2.10 Fractal Structure of Golden Space

Definition 2.7 (Self-Similar Decomposition): Golden vectors exhibit fractal structure:

$$\Phi_{gold}^{(n)} = \Phi_{gold}^{(n-1)} \times \{0\} \cup \Phi_{gold}^{(n-2)} \times \{10\}$$

Theorem 2.5 (Fractal Dimension): The fractal dimension of golden space:

$$\dim_f(\Phi_{gold}) = \frac{\log F_n}{\log 2^n} \to \log_2 \phi$$

2.11 Holographic Properties

Definition 2.8 (Local-Global Correspondence): Each segment encodes global constraints:

$$v \in \Phi_{gold} \iff \forall i,j: v[i:j] \in \Phi_{gold}^{(j-i)}$$

Theorem 2.6 (Holographic Reconstruction): Any substring determines possible completions uniquely.

2.12 The Second Echo: Golden Substrate of Reality

We have established the Fibonacci-bounded binary vectors as the optimal encoding substrate for collapse-aware computation.
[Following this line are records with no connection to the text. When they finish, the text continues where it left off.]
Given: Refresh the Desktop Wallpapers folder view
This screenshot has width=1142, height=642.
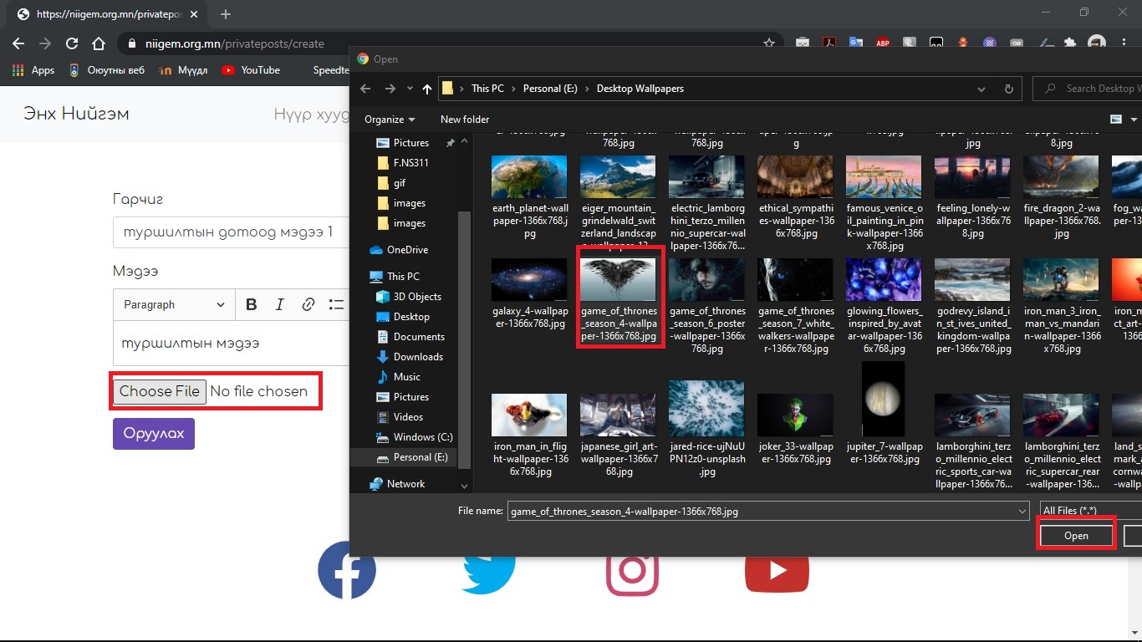Looking at the screenshot, I should (x=1009, y=89).
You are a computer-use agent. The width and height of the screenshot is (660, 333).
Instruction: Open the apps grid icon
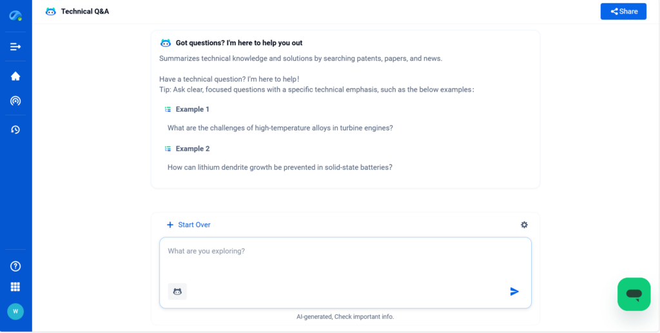[x=15, y=287]
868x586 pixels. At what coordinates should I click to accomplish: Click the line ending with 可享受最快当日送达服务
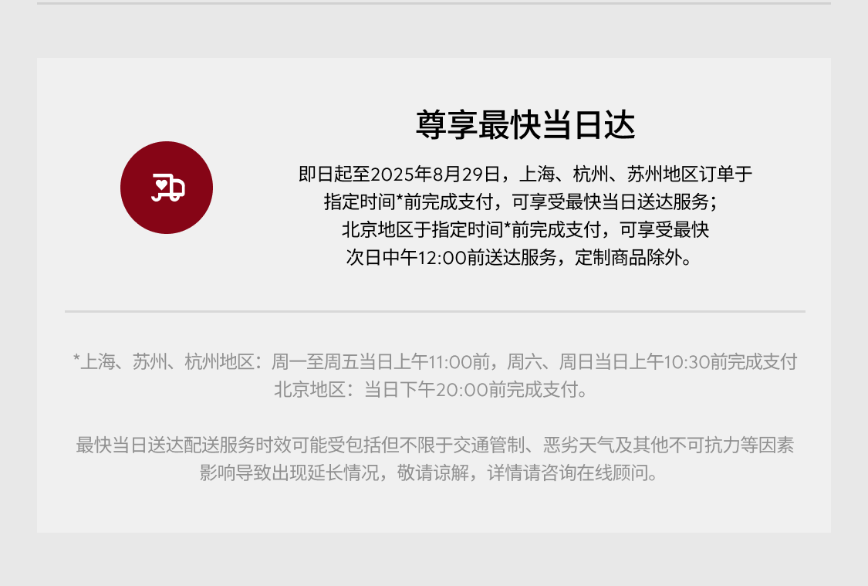pos(521,202)
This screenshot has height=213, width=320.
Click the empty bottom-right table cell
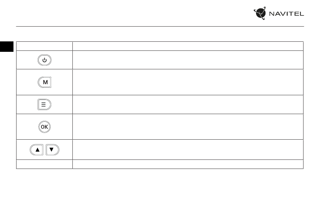click(x=188, y=164)
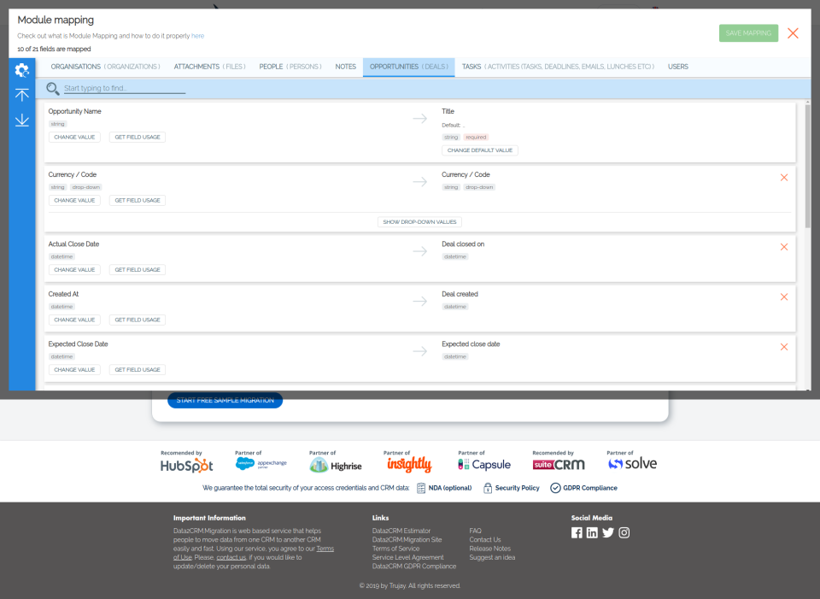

From the golden constraint emerges:

1. Optimal Density: ~69.4% of full binary capacity
2. Natural Indexing: Bijection with integers via Zeckendorf
3. Fractal Structure: Self-similar at all scales
4. Holographic Encoding: Local contains global
5. Spectral Properties: Eigenvalues φ and -1/φ
6. Information Bounds: Maximum entropy under constraint
7. Type Safety: Inductively defined structure
8. Preservation: Maintained under evolution
9. Mutual Information: Adjacent positions correlated
10. Quantum Representation: Natural Hilbert space

The golden vectors are not arbitrary constraints but the natural language of balanced, stable computation—the DNA of collapse-aware systems.

In the golden proportion lies the secret of stable complexity.